## begin RECORD EXCERPTS
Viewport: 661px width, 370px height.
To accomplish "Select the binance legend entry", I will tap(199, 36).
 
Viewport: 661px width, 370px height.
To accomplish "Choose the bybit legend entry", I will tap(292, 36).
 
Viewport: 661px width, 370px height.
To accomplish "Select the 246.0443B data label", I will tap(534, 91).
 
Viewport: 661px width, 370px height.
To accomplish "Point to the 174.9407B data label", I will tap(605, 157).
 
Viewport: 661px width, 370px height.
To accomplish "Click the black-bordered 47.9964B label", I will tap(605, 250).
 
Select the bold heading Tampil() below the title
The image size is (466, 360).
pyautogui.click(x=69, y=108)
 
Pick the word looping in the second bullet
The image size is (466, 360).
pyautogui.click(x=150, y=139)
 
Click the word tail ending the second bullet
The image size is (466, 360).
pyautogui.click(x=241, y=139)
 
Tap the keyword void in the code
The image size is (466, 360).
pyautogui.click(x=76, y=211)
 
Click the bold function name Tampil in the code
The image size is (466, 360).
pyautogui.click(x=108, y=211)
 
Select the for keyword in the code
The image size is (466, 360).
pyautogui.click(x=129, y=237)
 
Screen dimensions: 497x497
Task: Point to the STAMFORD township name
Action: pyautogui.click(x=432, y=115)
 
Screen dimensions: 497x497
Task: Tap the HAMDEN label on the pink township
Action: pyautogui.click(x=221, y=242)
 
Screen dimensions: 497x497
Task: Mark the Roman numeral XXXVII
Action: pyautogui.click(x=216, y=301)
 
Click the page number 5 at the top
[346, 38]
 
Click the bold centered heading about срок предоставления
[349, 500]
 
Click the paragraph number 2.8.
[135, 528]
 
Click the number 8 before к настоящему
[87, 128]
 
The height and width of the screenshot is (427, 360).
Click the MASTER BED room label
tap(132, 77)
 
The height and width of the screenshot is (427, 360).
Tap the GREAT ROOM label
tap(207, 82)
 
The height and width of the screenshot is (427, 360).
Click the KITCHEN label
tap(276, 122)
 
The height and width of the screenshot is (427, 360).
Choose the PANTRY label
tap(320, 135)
## end RECORD EXCERPTS
- PROBLEM STATEMENT: Output the listing above line for line, with no changes.

- TASK OUTPUT:
Viewport: 661px width, 370px height.
To accomplish "Select the binance legend entry", I will tap(199, 36).
 
Viewport: 661px width, 370px height.
To accomplish "Choose the bybit legend entry", I will tap(292, 36).
 
Viewport: 661px width, 370px height.
To accomplish "Select the 246.0443B data label", I will tap(534, 91).
 
Viewport: 661px width, 370px height.
To accomplish "Point to the 174.9407B data label", I will tap(605, 157).
 
Viewport: 661px width, 370px height.
To accomplish "Click the black-bordered 47.9964B label", I will tap(605, 250).
 
Select the bold heading Tampil() below the title
The image size is (466, 360).
pyautogui.click(x=69, y=108)
 
Pick the word looping in the second bullet
The image size is (466, 360).
pyautogui.click(x=150, y=139)
 
Click the word tail ending the second bullet
The image size is (466, 360).
pyautogui.click(x=241, y=139)
 
Tap the keyword void in the code
The image size is (466, 360).
pyautogui.click(x=76, y=211)
 
Click the bold function name Tampil in the code
The image size is (466, 360).
pyautogui.click(x=108, y=211)
 
Select the for keyword in the code
The image size is (466, 360).
pyautogui.click(x=129, y=237)
 
Screen dimensions: 497x497
Task: Point to the STAMFORD township name
Action: pyautogui.click(x=432, y=115)
 
Screen dimensions: 497x497
Task: Tap the HAMDEN label on the pink township
Action: pyautogui.click(x=221, y=242)
 
Screen dimensions: 497x497
Task: Mark the Roman numeral XXXVII
Action: pyautogui.click(x=216, y=301)
 
Click the page number 5 at the top
[346, 38]
 
Click the bold centered heading about срок предоставления
[349, 500]
 
Click the paragraph number 2.8.
[135, 528]
 
Click the number 8 before к настоящему
[87, 128]
 
The height and width of the screenshot is (427, 360).
Click the MASTER BED room label
tap(132, 77)
 
The height and width of the screenshot is (427, 360).
Tap the GREAT ROOM label
tap(207, 82)
 
The height and width of the screenshot is (427, 360).
Click the KITCHEN label
tap(276, 122)
 
The height and width of the screenshot is (427, 360).
Choose the PANTRY label
tap(320, 135)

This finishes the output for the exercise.